A virtual training was conducted on Microsoft teams for microbiologists, virologists, epidemiologists and officials from the Ministry of Health on November 2, by experts from Abbott Diagnostics. Further trainings have been scheduled in the forthcoming weeks.

“The goods were distributed among private hospitals and the Sri Lanka Red Cross Society on November 6. The screening process of targeted populations will commence, no sooner the guidelines for use are issued by the Ministry of Health. These tests have a sensitivity of 91.4% and specificity of 99.8%, when tested within the first 7 days of infection, where antigen levels (viral load) and transmission rates are noted to be highest. Patients can be promptly identified within 20 minutes of conducting this test. The faster identification and isolation of patients, will aid in effectively disrupting the chain of transmission,” the statement added.
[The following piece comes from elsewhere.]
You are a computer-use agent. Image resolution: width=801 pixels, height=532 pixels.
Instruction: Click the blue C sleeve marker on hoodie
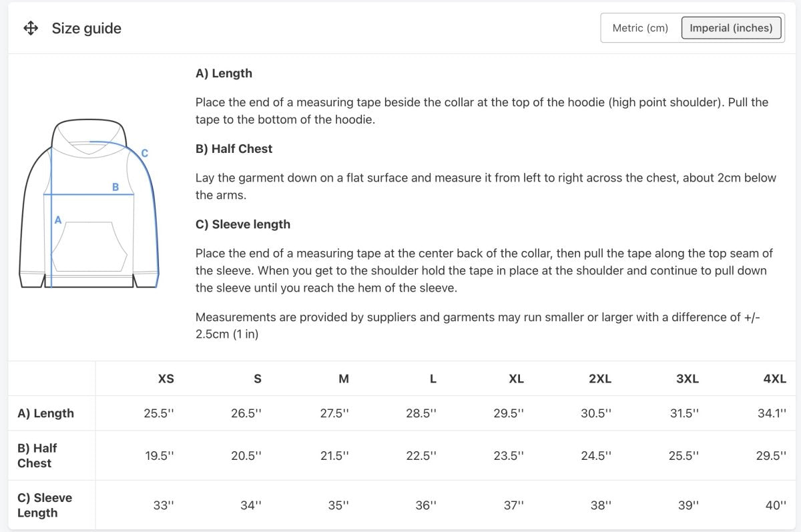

Here are extracts of the company statement:

“George Steuart Health has been at the forefront in the introduction of rapid diagnostic testing to Sri Lanka, following the establishment of the diagnostic division in 2008.
“We introduced rapid diagnostics through Standard Diagnostics (SD), Korea way back in 2009 with the launch of the first WHO prequalified Rapid Diagnostic Test (RDT) for HIV. In 2010, we introduced the first dengue antigen rapid diagnostic test to Sri Lanka, providing a breakthrough in the management of dengue, which was rampant in the island. Thus far, two local clinical studies have successfully been conducted and now, this test is considered by clinicians as the main tool in detecting dengue patients at an early stage, thus helping them save valuable lives.
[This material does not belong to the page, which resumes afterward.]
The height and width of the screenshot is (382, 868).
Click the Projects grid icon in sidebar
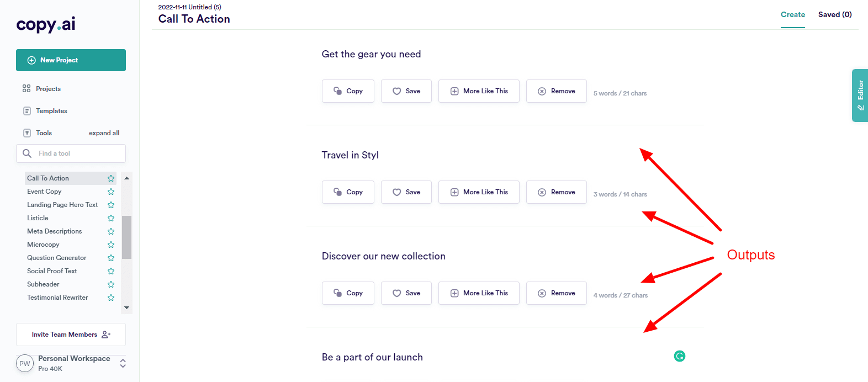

“Today, these rapid diagnostic tests are the primary tests used for the detection of the Dengue. Subsequently, we introduced rapid diagnostic tests for influenza A/B/AH1N1. In 2013, Standard Diagnostics was subsequently bought over by Alere Medical; the world leader in rapid point of care tests and a conglomerate of 200+ rapid diagnostic and point of care test manufacturers. 
“We have further expanded the rapid diagnostic basket for infectious diseases including leptospirosis, hepatitis, cardiometabollics and drugs of abuse.
“Following the global acquisition of Alere Medical by Abbott Diagnostics in 2018, GSH has represented Abbott Rapid Diagnostic Products in Sri Lanka.
“With the outbreak of COVID-19 in China, Abbott Diagnostics introduced the antigen and antibody rapid test kits earlier this year. The use of these tests in Sri Lanka was however discouraged, due to concerns on the sensitivity and specificity of the tests at the time. Our requests to consider use was turned down by the NMRA in March 2020, as the WHO at that time had recommended the tests for research studies only.
“The rising infections have however, offered scientists a better understanding of how the virus operates. The efficacy of the test kits have since been scaled up by manufacturers.
“The world health organization has subsequently evaluated rapid test kits from many manufacturers worldwide. On September 28, Dr. Tedros Adhanom - Director General of the World Health Organization, stated that the WHO was pleased to announce that two such antigen test kits manufactured by Abbott Diagnostics and Standard Diagnostics, have proven to be effective in the identification of the virus, whilst promising to be a cost effective and faster method for screening.
Accordingly, the WHO, through funding received from the Bill and Melinda Gates foundation, placed orders for 120 million tests, to be distributed amongst low and middle income countries.”